Palestinians to UNHRC: Trump’s peace plan is a capitulation plan – watch

Denmark calls to eliminate Agenda Item 7

Palestinian Authority Foreign Minister Riad al-Malki at the United Nations Human Rights Council. (photo credit: screenshot)
Palestinian Authority Foreign Minister Riad al-Malki at the United Nations Human Rights Council.
(photo credit: screenshot)
US President Donald Trump’s Middle East peace plan promotes human rights violations and demands that the Palestinian people capitulate and give up its right to self-determination, Palestinian Authority Foreign Minister Riad Maliki said.
“We reject this plan outright, and we call on leaders and governments around the world to do the same,” he told the UN Human Rights Council in Geneva on Monday as it opened its 43rd session.
“It contains hundreds of violations of international humanitarian law and international human rights law,” Maliki said. “There is [a] systematic denial of Palestinian suffering... There are violations of the inalienable rights of the Palestinian people, notably the right to self-determination and the right to a sovereign state with Jerusalem as its capital,” he said.
“It is a plan to have the Palestinian people capitulate, and these two parties [Israel and the US] do not know the Palestinian people. They have roots in this land for thousands of years,” Maliki said.
“Jerusalem has to be the capital of a Palestinian state and there will be no solution to this problem without the right of return for Palestinian refugees,” he said.
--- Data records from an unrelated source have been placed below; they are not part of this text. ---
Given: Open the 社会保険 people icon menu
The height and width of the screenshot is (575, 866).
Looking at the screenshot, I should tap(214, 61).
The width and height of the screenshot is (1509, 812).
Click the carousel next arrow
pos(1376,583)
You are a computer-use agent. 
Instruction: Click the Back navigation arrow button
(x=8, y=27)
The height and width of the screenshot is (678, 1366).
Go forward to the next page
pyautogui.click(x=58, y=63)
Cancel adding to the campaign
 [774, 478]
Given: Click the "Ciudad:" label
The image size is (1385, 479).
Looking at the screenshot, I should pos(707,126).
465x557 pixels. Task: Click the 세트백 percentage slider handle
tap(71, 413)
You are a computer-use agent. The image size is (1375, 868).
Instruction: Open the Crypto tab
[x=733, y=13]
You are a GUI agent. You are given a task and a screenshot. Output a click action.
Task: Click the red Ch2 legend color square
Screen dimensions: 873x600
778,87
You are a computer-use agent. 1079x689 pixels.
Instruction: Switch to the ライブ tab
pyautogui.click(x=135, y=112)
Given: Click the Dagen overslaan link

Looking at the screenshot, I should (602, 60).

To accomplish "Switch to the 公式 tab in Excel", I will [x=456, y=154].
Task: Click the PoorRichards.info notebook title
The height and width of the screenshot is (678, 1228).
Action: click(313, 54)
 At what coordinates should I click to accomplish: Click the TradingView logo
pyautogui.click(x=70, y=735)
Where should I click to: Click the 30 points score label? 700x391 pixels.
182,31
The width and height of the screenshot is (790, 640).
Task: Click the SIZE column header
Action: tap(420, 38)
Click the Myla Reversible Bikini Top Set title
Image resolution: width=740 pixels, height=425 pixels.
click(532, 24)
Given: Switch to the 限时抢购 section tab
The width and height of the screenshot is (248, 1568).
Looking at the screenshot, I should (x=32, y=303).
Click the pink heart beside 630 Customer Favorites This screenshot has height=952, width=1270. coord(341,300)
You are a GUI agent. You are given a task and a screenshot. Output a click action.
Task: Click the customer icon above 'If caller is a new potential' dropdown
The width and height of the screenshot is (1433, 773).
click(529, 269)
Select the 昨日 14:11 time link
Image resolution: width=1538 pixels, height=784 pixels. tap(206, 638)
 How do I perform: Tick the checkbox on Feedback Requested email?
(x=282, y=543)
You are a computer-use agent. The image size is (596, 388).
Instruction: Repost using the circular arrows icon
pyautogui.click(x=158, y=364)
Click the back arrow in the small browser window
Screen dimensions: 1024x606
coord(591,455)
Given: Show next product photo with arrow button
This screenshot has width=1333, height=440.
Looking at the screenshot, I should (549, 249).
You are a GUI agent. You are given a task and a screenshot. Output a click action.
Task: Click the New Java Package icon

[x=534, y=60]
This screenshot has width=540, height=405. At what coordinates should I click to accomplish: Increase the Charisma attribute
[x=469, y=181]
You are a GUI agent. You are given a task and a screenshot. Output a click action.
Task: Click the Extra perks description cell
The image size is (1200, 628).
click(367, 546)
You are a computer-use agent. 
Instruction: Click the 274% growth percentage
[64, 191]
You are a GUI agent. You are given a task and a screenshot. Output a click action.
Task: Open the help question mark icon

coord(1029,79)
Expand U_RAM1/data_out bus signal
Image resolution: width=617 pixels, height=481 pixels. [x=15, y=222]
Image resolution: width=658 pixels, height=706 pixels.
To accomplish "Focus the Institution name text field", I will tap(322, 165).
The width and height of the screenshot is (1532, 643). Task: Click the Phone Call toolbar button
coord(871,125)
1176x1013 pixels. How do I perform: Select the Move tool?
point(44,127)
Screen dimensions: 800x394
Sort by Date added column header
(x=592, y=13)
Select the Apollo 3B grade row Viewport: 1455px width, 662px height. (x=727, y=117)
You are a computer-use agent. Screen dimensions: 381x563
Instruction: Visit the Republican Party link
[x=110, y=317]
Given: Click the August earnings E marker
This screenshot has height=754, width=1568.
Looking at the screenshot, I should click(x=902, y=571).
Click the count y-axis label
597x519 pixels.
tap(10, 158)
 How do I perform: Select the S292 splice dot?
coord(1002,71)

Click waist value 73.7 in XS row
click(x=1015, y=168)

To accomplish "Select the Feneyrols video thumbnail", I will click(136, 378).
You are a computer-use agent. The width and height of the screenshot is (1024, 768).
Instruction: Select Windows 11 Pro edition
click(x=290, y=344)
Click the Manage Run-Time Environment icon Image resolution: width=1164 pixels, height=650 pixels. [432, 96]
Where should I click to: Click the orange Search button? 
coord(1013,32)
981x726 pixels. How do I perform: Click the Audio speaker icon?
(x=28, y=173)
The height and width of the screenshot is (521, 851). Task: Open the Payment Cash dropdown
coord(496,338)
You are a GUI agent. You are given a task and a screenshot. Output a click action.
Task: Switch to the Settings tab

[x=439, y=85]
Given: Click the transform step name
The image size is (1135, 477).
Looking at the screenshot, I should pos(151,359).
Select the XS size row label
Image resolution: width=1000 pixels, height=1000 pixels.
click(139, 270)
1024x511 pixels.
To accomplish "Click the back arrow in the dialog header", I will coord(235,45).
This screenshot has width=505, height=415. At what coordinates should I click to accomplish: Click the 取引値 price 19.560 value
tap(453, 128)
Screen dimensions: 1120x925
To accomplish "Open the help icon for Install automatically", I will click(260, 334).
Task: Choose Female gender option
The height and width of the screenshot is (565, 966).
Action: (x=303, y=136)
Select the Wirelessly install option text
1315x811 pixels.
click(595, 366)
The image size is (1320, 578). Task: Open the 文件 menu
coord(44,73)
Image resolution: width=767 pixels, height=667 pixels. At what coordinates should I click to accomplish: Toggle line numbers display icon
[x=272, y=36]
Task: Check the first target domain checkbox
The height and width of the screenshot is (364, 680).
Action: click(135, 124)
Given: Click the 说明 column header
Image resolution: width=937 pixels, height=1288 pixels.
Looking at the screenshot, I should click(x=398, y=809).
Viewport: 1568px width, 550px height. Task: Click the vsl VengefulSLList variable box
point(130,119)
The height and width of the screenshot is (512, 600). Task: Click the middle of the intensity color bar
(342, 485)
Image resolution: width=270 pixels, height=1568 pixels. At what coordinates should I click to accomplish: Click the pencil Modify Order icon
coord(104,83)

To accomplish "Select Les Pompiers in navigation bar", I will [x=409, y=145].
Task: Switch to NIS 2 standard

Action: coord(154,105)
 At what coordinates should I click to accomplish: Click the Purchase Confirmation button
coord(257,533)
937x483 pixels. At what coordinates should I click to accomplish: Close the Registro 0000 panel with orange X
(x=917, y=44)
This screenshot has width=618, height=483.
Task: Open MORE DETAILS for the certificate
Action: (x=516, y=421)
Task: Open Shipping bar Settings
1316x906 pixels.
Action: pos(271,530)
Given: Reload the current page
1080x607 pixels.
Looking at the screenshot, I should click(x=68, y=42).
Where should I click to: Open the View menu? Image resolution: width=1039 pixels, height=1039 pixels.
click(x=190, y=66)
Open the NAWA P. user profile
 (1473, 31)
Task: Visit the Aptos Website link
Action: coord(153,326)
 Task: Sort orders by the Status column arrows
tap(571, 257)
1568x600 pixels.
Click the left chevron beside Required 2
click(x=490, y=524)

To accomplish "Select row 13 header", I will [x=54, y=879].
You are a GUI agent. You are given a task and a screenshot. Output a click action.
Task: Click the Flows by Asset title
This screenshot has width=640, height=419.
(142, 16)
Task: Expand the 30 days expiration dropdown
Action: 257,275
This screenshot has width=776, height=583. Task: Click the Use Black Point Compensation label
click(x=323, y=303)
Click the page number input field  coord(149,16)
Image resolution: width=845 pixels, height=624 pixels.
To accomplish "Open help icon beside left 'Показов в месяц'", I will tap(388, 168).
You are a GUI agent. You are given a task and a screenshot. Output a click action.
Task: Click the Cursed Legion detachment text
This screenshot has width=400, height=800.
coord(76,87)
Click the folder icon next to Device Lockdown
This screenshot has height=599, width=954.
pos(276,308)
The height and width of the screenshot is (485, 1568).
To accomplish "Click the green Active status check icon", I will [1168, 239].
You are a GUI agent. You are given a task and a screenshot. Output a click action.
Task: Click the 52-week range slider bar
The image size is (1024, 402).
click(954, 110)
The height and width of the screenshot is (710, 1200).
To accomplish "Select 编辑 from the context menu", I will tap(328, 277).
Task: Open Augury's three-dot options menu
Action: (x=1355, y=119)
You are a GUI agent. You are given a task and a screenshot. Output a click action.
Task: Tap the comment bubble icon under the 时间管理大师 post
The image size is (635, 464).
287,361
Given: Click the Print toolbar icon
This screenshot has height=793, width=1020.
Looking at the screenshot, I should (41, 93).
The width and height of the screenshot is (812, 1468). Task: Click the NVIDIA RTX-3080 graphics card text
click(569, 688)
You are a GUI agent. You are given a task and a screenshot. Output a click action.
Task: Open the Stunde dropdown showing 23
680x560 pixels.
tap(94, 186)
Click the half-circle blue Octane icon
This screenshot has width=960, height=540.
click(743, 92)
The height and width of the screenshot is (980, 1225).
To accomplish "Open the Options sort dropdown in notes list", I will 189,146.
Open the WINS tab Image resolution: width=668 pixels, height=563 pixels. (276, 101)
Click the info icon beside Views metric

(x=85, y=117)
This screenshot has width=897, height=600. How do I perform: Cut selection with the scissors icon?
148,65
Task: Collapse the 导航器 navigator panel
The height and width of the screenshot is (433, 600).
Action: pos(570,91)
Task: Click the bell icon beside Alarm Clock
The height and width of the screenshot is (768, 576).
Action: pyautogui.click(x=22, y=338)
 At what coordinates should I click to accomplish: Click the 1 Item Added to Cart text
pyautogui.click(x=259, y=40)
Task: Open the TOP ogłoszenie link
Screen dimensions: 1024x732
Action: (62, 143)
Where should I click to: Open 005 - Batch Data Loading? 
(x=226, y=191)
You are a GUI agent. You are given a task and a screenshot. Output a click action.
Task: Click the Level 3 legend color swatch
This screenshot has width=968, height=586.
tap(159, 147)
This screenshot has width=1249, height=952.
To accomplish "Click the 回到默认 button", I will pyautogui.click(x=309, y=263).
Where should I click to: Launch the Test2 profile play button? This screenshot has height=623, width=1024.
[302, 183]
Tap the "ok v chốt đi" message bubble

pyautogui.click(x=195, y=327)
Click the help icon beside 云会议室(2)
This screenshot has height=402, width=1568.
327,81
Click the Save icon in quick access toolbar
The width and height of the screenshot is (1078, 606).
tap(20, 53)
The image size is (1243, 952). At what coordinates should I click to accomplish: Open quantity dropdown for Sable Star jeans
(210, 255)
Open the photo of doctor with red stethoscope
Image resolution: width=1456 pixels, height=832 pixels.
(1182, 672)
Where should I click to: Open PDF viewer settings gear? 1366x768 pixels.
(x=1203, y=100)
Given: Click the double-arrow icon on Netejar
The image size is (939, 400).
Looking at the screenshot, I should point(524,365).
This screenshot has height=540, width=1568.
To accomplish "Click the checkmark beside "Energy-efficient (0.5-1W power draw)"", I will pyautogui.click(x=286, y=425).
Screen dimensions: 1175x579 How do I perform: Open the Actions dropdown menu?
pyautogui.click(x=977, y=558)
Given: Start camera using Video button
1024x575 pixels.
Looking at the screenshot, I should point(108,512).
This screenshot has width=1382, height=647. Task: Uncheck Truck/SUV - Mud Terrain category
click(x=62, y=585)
He charged that under the plan, the US was helping Israel annex Palestinian territory and that it promoted apartheid.
Maliki thanked the Office of the High Commissioner of Human Rights (OHCHR) for publishing a database of companies doing business with Israeli entities over the pre-1967 lines.
Israel cut its ties with the OHCHR in response to the report, which it calls a blacklist. No such list has been compiled of companies doing business with countries suspected of human rights abuses.
The US withdrew from the council in 2018 to protest its anti-Israeli bias.
Danish Foreign Minister Jeppe Kofod spoke on Monday against the UNHRC’s biased treatment of Israel, particularly its practice of holding a mandatory debate on alleged Israeli human rights abuses at every session, known as Agenda Item 7.
All other alleged human rights abuses by any of the UN’s member states are debated under Agenda Item 4. Israel is the only country that has a permanent agenda item of its own.
Kofod said Israeli actions should also be debated under Agenda Item 4. “Singling out one country with its own Agenda Item 7 is unbalanced and does not lend legitimacy to the working of the council,” Kofod said.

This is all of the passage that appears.